"Starting next spring with the 42nd Street-Times Square shuttle, passengers will see advertising outside the windows as the train travels between stations. The messages will look rather like jumpy 15-second TV ads.Personally, I don't really like advertising in public spaces, but I understand that the money it can bring in comes in handy when budgeting--thus balancing the detriment of disturbing mental and visual peace with a benefit of (hypothetically) lower fares for customers. However, there seems an obvious difference between relatively benign poster or billboard ads and dynamic, illuminated, moving-picture advertisements which throws a wrench into the balancing act.
"The tunnel advertising is part of an ambitious Metropolitan Transportation Authority plan to convert much of its real estate into advertising space. In addition to the tunnel ads, it will sell space on turnstiles, digital screens inside stations, projections against subway station walls, and panels on the outside of subway cars."

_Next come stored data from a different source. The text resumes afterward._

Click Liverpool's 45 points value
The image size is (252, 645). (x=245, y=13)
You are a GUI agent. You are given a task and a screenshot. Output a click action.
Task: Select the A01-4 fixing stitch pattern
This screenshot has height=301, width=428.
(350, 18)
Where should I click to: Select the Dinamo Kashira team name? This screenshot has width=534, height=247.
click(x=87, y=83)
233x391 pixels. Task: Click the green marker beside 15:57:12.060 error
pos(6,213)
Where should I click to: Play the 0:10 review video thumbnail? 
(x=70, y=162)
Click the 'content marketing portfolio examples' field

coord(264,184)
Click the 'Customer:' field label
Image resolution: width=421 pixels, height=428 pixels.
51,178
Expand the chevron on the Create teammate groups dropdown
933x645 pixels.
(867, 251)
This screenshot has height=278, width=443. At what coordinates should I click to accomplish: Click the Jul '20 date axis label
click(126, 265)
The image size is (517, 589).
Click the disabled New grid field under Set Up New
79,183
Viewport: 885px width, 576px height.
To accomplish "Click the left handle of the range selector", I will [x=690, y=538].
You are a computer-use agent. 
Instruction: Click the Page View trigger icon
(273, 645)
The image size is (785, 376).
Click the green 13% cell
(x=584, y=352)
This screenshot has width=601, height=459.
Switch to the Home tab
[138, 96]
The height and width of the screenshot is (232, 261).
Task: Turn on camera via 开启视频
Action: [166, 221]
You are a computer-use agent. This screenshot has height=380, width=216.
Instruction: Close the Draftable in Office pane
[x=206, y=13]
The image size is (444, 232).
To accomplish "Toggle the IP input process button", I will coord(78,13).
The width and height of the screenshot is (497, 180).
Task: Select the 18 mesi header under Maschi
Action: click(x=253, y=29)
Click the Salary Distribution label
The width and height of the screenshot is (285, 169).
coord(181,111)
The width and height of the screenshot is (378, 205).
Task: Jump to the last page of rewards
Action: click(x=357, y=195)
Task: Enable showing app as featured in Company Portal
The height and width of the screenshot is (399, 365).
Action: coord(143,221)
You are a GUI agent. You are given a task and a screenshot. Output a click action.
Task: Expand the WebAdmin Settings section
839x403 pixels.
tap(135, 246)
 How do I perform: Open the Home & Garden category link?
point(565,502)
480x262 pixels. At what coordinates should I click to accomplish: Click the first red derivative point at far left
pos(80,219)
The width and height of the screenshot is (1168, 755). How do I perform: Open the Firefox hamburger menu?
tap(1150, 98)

How do readers feel about advertising generally in public spaces, and specifically in public transit spaces?
2 comments:
I have the right, in public spaces, to move and work without interruption and impairment. This is often caused by obtrusive and attention-grabbing advertisement.
A vibrant city is one that captures the eye with nature and art, not products and paper.
Personally, I don't mind advertising so long as it's unobtrusive. Walls of transit stations, inside top of trains\buses, things like that I don't mind. What starts to get me is when it's more in-your-face—something like this on the subway would be annoying and distracting, probably. Or, closer to home, there are those terrible advertising stands on Bank Street that get in the way of the sidewalk, that's advertising gone too far in public space.